[di Antonio De Falco • 21.01.04] The Dreamers - i Sognatori di Bernardo Bertolucci, stimato maestro del cinema mondiale, che a «Venezia 60» ha riscosso critiche piuttosto aspre, attualmente al Borsino dei Top Ten è al secondo posto (ottobre 2003, ndr). Perché tra i cinefili di Venezia e il pubblico nelle sale, vi è un comportamento così difforme? A cosa è dovuto ciò? Forse al ’68, per molti il tempo più rivoluzionario e fecondo della nostra storia, “tradito”, per così dire dal regista che centra il suo obiettivo su tre adolescenti, amanti del cinema (i sognatori) che giocano con il sesso e le loro ingenue attese del domani, mentre per altri,  il '68 è stata l'unica epoca in cui l'idea e l'utopia di cambiare il mondo era globale (senza dimenticare che anche oggi assistiamo a piccole e grandi rivoluzioni in cui si pensa di cambiare il mondo, magari a livello locale)...

CINEMA. SOGNARE IERI E OGGI

The Dreamers – i Sognatori di Bernardo Bertolucci, stimato maestro del cinema mondiale, che a «Venezia 60» ha riscosso critiche piuttosto aspre, attualmente al Borsino dei Top Ten è al secondo posto (ottobre 2003, ndr). Perché tra i cinefili di Venezia e il pubblico nelle sale, vi è un comportamento così difforme?
A cosa è dovuto ciò?

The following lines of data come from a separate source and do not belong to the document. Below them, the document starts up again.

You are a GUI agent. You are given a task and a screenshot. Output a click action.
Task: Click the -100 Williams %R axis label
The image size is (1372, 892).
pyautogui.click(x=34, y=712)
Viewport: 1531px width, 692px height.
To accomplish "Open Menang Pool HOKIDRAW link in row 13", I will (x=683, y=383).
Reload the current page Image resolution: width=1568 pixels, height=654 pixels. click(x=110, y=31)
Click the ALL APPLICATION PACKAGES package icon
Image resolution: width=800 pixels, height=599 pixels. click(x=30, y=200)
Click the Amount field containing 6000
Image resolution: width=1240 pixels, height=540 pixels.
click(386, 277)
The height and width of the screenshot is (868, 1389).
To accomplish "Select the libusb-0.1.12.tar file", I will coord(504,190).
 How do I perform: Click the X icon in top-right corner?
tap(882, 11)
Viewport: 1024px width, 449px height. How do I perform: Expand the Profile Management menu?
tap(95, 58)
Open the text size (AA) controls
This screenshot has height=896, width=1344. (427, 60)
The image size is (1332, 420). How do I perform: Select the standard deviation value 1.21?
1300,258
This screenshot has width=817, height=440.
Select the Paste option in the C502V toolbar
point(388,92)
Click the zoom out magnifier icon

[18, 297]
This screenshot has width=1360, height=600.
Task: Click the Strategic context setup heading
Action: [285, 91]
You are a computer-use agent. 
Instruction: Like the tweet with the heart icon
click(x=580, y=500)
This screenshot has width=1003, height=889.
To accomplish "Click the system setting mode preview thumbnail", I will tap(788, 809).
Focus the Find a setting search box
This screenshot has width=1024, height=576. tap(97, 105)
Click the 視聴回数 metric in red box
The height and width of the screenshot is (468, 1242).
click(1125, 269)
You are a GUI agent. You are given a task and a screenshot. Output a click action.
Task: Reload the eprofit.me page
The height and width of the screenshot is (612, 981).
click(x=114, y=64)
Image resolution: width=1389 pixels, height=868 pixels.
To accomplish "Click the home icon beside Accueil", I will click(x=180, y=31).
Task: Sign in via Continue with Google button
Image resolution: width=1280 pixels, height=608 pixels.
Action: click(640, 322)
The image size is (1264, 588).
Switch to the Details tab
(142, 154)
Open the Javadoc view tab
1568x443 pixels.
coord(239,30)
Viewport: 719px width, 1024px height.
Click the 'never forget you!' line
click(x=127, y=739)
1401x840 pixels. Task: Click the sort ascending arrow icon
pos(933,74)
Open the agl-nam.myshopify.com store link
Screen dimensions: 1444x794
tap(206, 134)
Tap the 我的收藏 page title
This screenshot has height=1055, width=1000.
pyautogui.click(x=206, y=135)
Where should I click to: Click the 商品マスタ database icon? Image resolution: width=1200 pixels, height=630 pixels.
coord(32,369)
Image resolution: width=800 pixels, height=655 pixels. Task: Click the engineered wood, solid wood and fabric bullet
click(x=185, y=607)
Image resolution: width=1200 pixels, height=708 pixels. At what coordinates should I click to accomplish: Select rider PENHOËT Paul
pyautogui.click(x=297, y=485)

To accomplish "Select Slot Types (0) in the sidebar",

Forse al ’68, per molti il tempo più rivoluzionario e fecondo della nostra storia, “tradito”, per così dire dal regista che centra il suo obiettivo su tre adolescenti, amanti del cinema (i sognatori) che giocano con il sesso e le loro ingenue attese del domani, mentre per altri,  il ’68 è stata l’unica epoca in cui l’idea e l’utopia di cambiare il mondo era globale (senza dimenticare che anche oggi assistiamo a piccole e grandi rivoluzioni in cui si pensa di cambiare il mondo, magari a livello locale).

L’INCONTRO CON IL REGISTA

Il titolo del film è suggestivo . Cosa sognano questi «dreamers»? I film che vedono, un altro futuro, diventare adulti? E di questi sogni sono protagonisti attivi o passivi?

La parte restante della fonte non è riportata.